The medical knowledge is still poor and too deus ex machina to be believable. At one point, when a legitimate partial face transplant patient has tissue dying because of poor circulation, the doctor says, "I'm not sure it will survive. I'll start antibiotics." If the tissue is all but dead from poor circulation, what's the point of antibiotics which are way over-used anyway? There has been no suggestion that there's an infection, just that the tissue is dying! Antibiotics are not going to help, and are contra-indicated if there is no evidence that infection is playing a part. If the dying tissue is to be excised, then perhaps we can allow that the doctor started prophylactic antibiotics in prep for surgery, but this isn't what's implied in the context of this statement.

The novel is written in the present third person tense which makes it sound weird to me, but that's okay.
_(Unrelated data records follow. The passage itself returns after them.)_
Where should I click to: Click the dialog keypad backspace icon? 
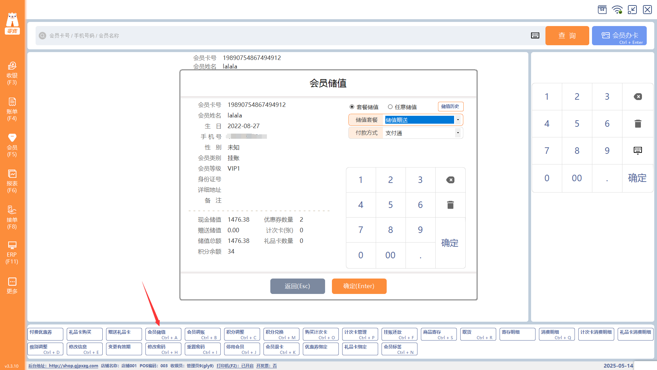click(450, 180)
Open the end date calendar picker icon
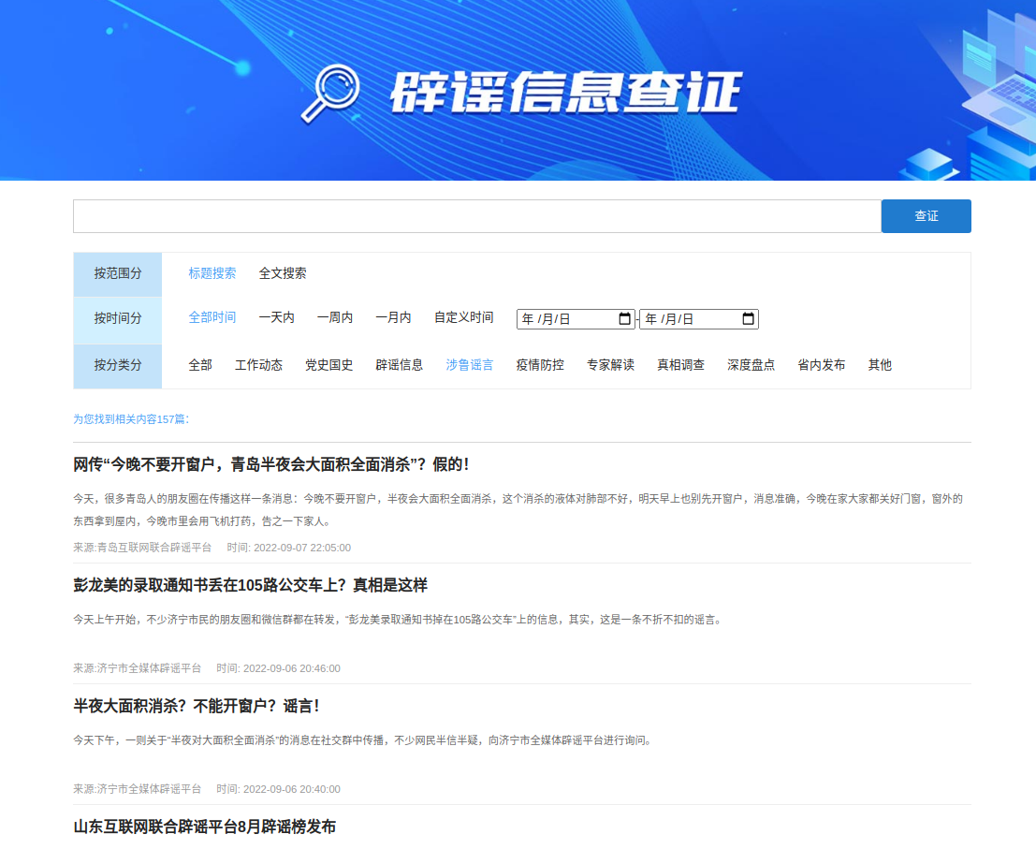The height and width of the screenshot is (849, 1036). [748, 318]
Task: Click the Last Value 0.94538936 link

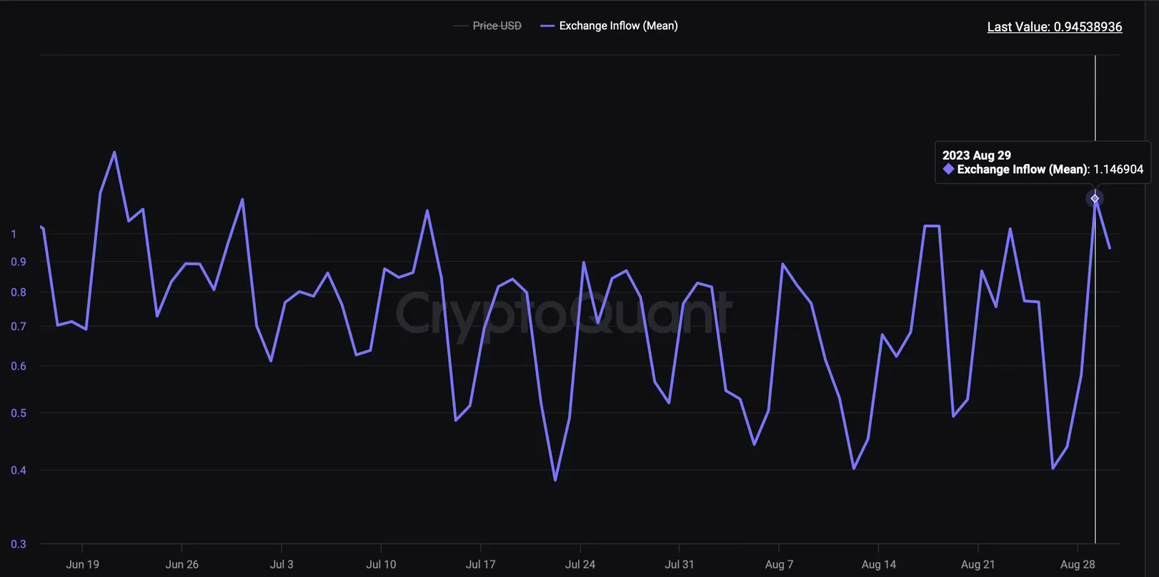Action: [x=1055, y=27]
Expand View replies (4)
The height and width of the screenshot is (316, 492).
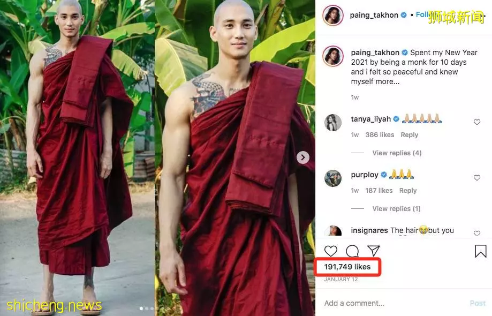point(397,153)
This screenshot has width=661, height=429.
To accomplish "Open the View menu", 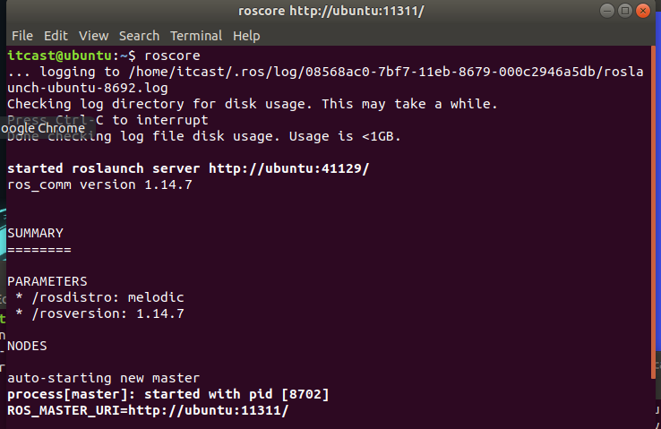I will (x=93, y=36).
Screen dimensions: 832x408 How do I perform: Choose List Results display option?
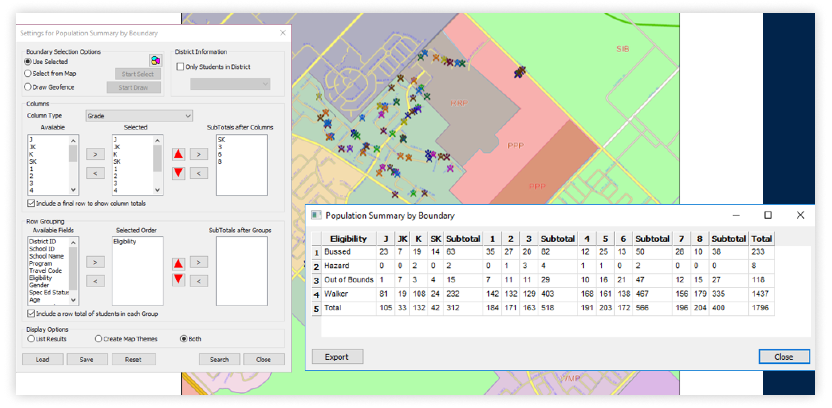[31, 339]
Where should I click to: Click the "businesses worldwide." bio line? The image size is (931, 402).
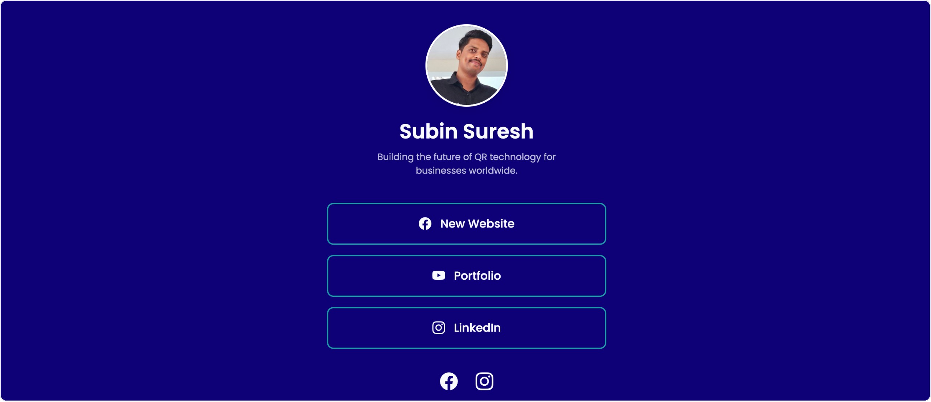466,171
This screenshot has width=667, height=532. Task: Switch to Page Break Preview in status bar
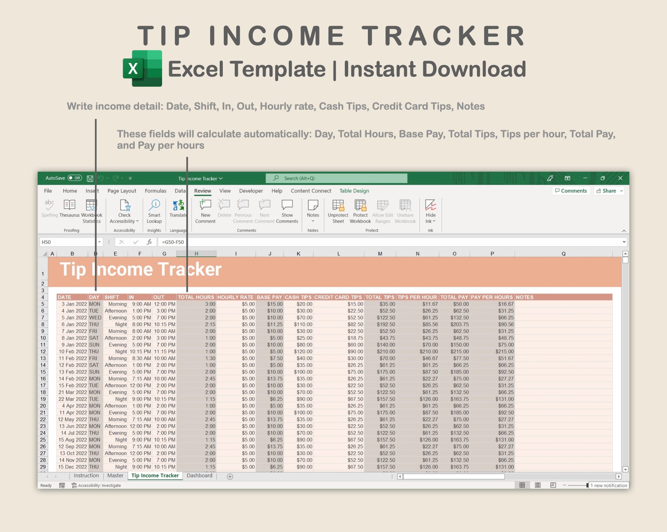(x=553, y=485)
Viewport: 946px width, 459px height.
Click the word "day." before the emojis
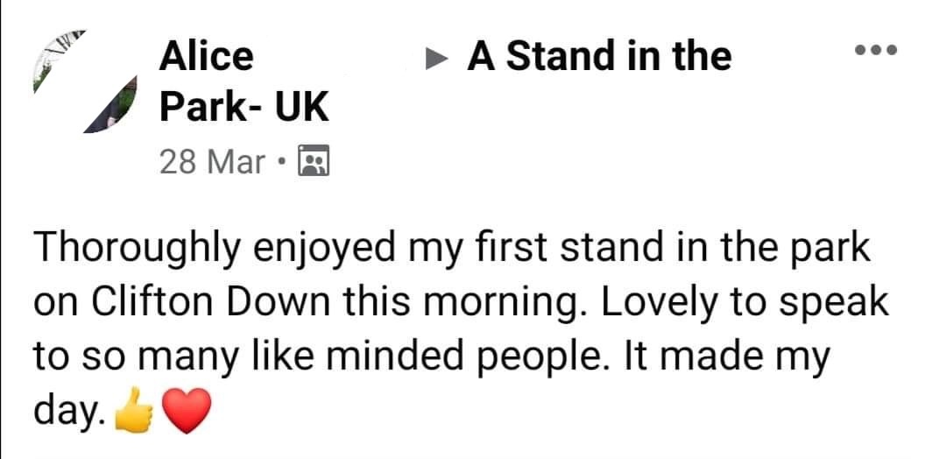(x=73, y=409)
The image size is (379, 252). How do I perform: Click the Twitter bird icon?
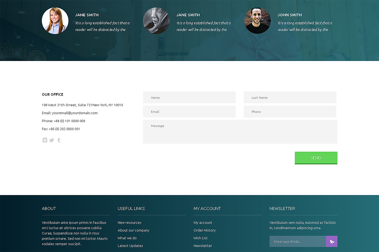pyautogui.click(x=52, y=140)
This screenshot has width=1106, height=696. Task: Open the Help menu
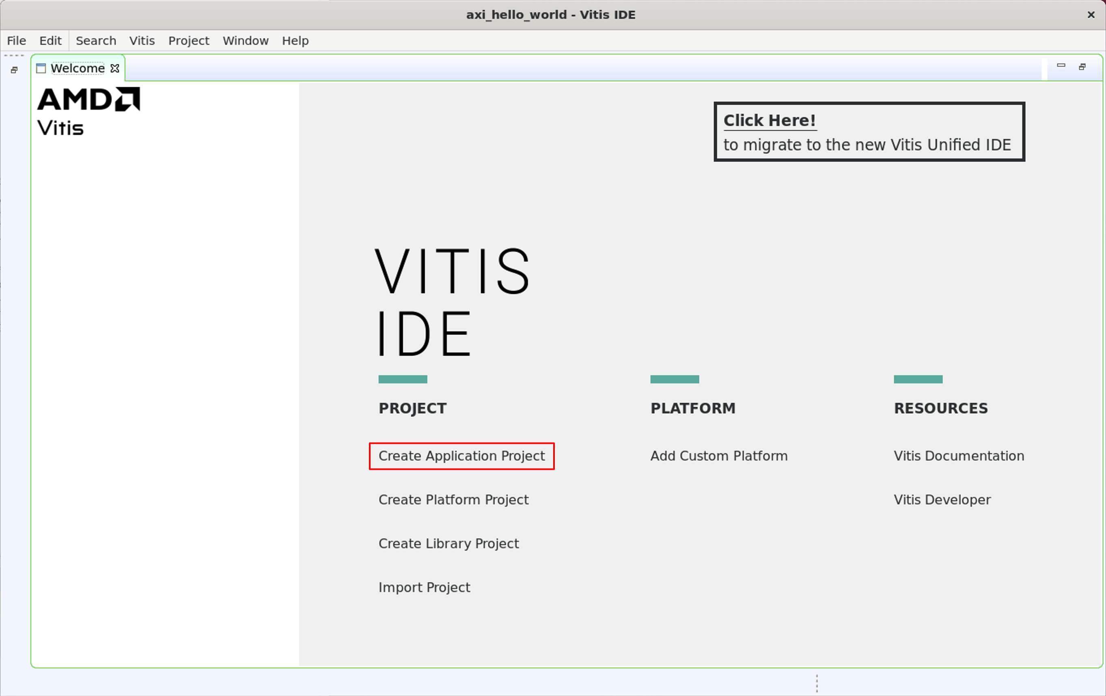click(x=295, y=40)
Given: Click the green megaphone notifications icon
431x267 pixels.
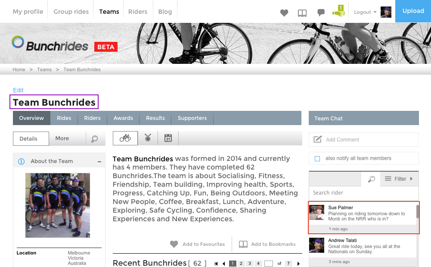Looking at the screenshot, I should tap(339, 12).
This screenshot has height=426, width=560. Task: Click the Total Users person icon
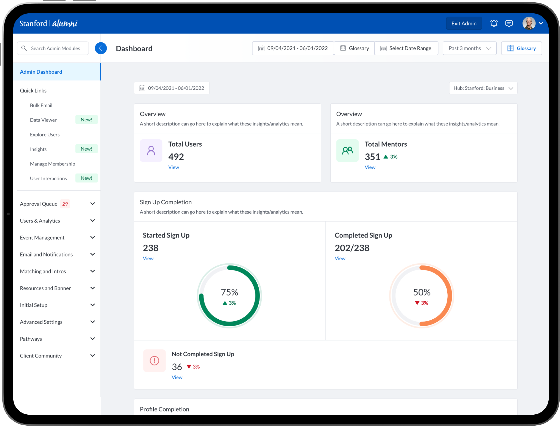tap(151, 150)
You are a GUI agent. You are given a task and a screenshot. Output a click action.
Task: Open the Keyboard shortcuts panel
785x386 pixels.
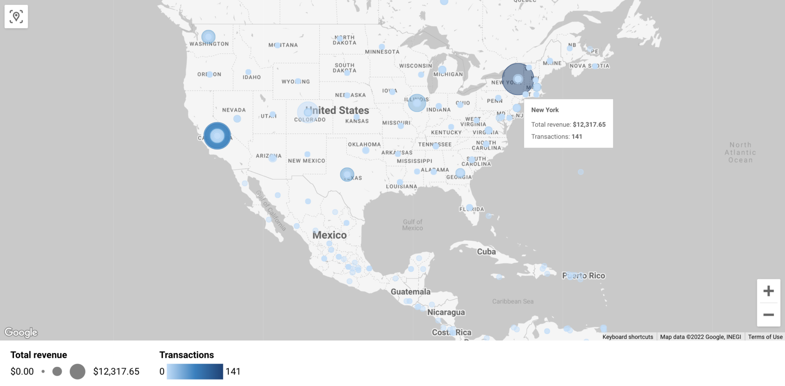(x=628, y=337)
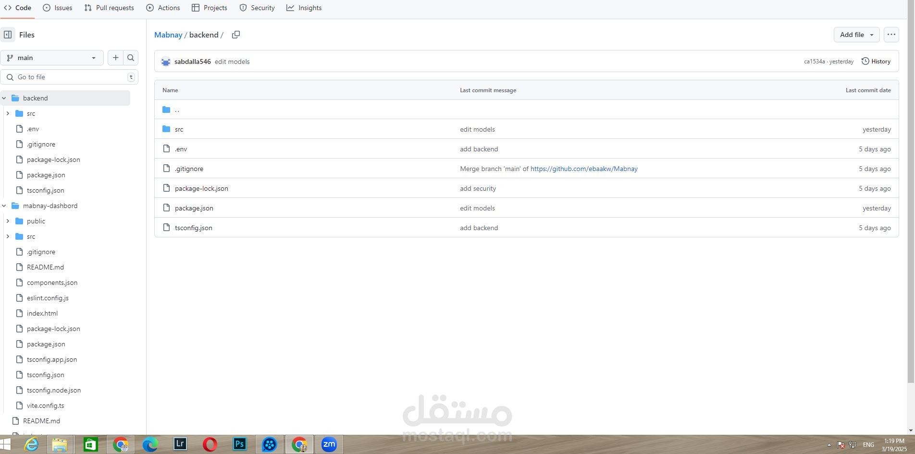Collapse the Files side panel icon
Screen dimensions: 915x454
[8, 35]
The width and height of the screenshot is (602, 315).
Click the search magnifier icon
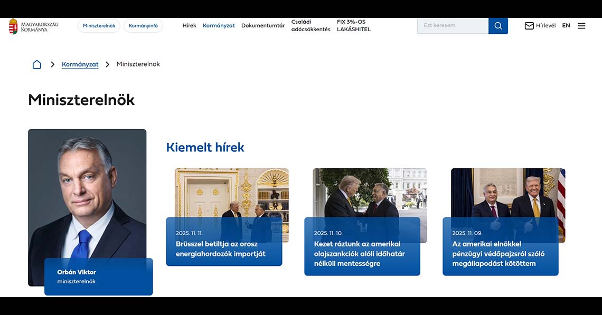pyautogui.click(x=497, y=25)
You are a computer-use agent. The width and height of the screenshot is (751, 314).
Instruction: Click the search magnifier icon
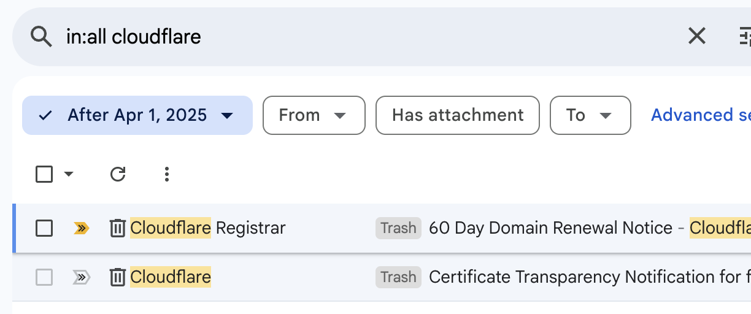41,37
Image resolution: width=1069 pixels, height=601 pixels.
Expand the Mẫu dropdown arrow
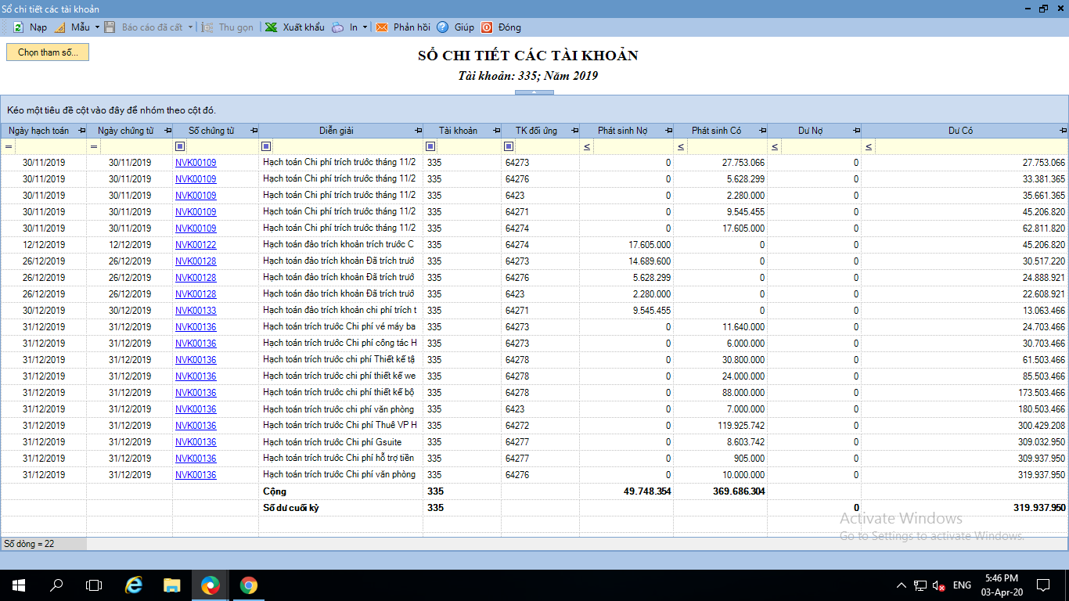(x=97, y=27)
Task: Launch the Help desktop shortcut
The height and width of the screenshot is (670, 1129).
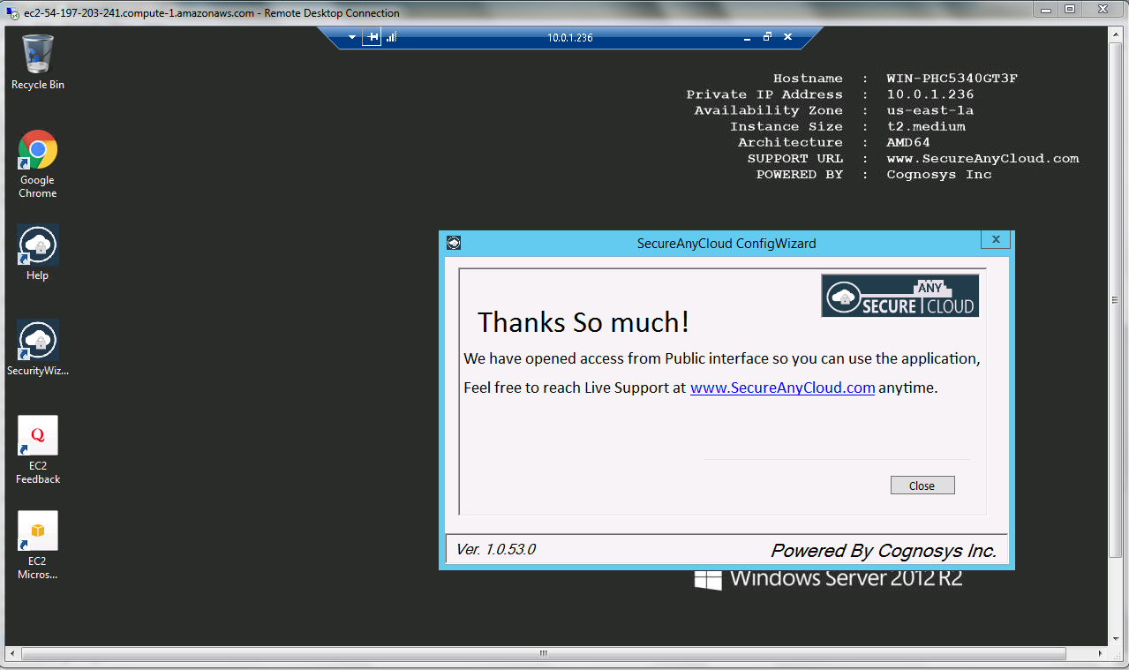Action: pyautogui.click(x=37, y=245)
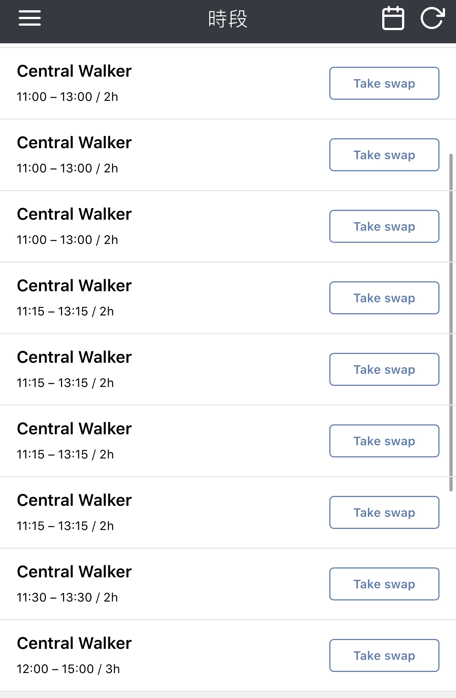This screenshot has height=698, width=456.
Task: Select the fourth 11:15–13:15 Central Walker entry
Action: pyautogui.click(x=228, y=513)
The problem was that the author sometimes forgot, and used past tense, such as around 10% in, where there was a bit of a flashback, but when we come back to the present, the past tense was still briefly employed.

One last problem is a pet peeve of mine - that every female character is described as beautiful (or as some variant of that word). We get, "Celerie is stunning." (yes, there's a character named Celerie). Another example is, " She is thirty-four, but doesn't look a day over thirty". I found this kind of thing uncomfortably often. It's a form of objectification - as though a women who isn't explicitly beautiful is an ugly hag and not worth our time. I resent that approach and I see it disturbingly often from writers - even from female writers. It needs to stop.

Unless the character's beauty (and indeed physical appearance in general) plays an important part in the story, it's really irrelevant what he or she looks like. Naturally writers put in a description for the benefit of readers, but if you think about it, it's really not necessary. Readers can and ought to be allowed to make up their own mind about how a given character looks. A smart writer will put in a hint or two and leave the rest to the reader. Anything more is a form of telling rather than showing, and I'm surprised that more reviewers don't pick up on it. There's nothing wrong with offering some sort of a description if you feel you must, but I think it's better to be vague. At least, let's agree to cut it out with the 'stunning' and 'beautiful' crap.

In short, I still don't consider this novel to be a worthy read.